Paul Zee-Cheng was a contributing author to this post.
Effective July 1, 2017, Virginia will require out-of-state retailers to collect Virginia sales tax if they maintain inventory in Virginia. This change, which is estimated to increase annual revenue by $21 million, will mainly impact retailers that rely on third parties to store inventory. For example, many online retailers selling their goods on Amazon also take advantage of Amazon’s fulfillment services. Amazon currently operates three fulfillment centers in Virginia, and recently announced plans to open a fourth to facilitate sales of larger customer items such as big-screen televisions, kayaks, and patio furniture.
Amazon fulfillment centers are just one example of a third party logistics provider available to retailers. Through a simple Internet search, one can find that many more have facilities in Virginia. Out-of-state, online retailers often rely on ‘fulfillment centers’ to take care of the logistics of getting their products to customers more efficiently. The use of these services allows retailers to avoid maintaining offices, employees, business locations, or warehouses in Virginia.
Before the enactment Bill No. 962 on April 5, 2017, retailers were shielded from the obligation to Virginia to collect sales tax if their only presence in the Commonwealth was inventory maintained in a third party fulfillment center. This was made clear in a 2015 ruling where the Department of Taxation concluded that Virginia law did list the maintenance of inventory in Virginia as one of the activities that triggered a sales tax collection obligation. The ruling further reasoned that the performance of such activity by a fulfillment center did not result in the retailer having an agent or representative in the Commonwealth. With the enactment of the new legislation, taxpayers can no longer rely on the Department’s ruling.
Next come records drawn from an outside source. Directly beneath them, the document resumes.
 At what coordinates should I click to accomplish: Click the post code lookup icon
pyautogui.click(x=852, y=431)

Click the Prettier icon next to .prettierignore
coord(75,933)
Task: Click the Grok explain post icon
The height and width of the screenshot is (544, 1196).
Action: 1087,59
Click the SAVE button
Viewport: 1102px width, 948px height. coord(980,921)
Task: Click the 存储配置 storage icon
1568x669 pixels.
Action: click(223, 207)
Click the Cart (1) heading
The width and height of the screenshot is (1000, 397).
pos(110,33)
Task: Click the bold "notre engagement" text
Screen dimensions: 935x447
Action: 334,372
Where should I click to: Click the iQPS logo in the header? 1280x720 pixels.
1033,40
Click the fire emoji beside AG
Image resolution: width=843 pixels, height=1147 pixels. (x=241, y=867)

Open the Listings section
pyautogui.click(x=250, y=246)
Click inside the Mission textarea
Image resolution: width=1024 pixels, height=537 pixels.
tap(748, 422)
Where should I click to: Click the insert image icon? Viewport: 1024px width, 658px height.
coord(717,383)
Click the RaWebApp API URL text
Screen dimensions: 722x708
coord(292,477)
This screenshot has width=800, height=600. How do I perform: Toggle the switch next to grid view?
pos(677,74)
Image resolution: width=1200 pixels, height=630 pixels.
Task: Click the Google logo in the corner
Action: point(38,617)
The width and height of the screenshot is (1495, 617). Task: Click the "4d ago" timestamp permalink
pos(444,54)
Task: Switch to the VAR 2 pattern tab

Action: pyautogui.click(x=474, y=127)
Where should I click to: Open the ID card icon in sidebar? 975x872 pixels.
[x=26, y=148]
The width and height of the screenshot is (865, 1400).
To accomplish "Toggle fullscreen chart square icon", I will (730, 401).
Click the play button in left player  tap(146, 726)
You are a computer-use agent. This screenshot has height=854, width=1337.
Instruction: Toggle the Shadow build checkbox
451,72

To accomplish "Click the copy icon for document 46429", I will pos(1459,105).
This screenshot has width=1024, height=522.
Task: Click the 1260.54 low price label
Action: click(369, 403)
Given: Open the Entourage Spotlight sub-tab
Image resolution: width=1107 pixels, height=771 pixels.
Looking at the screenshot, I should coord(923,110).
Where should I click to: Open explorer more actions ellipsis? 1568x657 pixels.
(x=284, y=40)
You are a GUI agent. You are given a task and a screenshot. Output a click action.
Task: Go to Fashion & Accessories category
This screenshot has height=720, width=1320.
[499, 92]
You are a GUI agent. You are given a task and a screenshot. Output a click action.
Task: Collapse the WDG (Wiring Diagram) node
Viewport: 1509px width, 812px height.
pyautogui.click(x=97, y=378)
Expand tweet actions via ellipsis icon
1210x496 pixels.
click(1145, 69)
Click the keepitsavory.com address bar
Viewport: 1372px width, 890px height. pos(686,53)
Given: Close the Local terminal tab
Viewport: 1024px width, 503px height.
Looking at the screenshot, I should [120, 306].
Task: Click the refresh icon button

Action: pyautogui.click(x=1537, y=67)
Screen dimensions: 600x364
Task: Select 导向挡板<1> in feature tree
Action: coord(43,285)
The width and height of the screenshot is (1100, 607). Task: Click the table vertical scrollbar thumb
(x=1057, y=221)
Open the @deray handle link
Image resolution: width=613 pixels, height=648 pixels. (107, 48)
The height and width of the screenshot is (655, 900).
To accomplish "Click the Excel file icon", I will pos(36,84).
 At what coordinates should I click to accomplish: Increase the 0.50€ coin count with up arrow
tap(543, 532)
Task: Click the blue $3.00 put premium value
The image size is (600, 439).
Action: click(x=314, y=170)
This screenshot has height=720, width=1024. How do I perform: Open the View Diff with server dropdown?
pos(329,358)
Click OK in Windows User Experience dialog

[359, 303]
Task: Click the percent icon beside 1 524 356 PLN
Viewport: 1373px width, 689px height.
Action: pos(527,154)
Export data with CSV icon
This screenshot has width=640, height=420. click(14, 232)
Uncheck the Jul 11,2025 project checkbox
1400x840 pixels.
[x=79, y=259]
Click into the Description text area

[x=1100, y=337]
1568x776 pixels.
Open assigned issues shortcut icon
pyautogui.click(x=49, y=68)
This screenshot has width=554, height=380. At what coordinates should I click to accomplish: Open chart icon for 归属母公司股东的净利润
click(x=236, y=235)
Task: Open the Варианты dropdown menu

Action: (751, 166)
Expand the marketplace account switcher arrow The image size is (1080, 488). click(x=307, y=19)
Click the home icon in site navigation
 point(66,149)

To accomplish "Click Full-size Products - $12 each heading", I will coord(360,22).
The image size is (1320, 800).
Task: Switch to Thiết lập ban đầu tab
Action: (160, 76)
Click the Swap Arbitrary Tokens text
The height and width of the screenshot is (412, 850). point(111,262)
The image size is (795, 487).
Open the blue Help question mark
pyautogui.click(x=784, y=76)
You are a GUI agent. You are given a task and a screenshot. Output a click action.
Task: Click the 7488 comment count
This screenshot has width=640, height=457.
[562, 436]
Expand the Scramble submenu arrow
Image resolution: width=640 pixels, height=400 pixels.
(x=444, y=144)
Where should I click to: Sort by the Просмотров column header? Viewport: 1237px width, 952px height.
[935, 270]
Retailers using a third party fulfillment center should take action now, and review their inventory activity within Virginia. If a third party fulfillment center uses a Virginia warehouse without informing the taxpayer, then a retailer may have a sales tax obligation and not even be aware of it. Luckily, retailers who rely on Amazon are able to generate their own reports to track down inventory storage locations.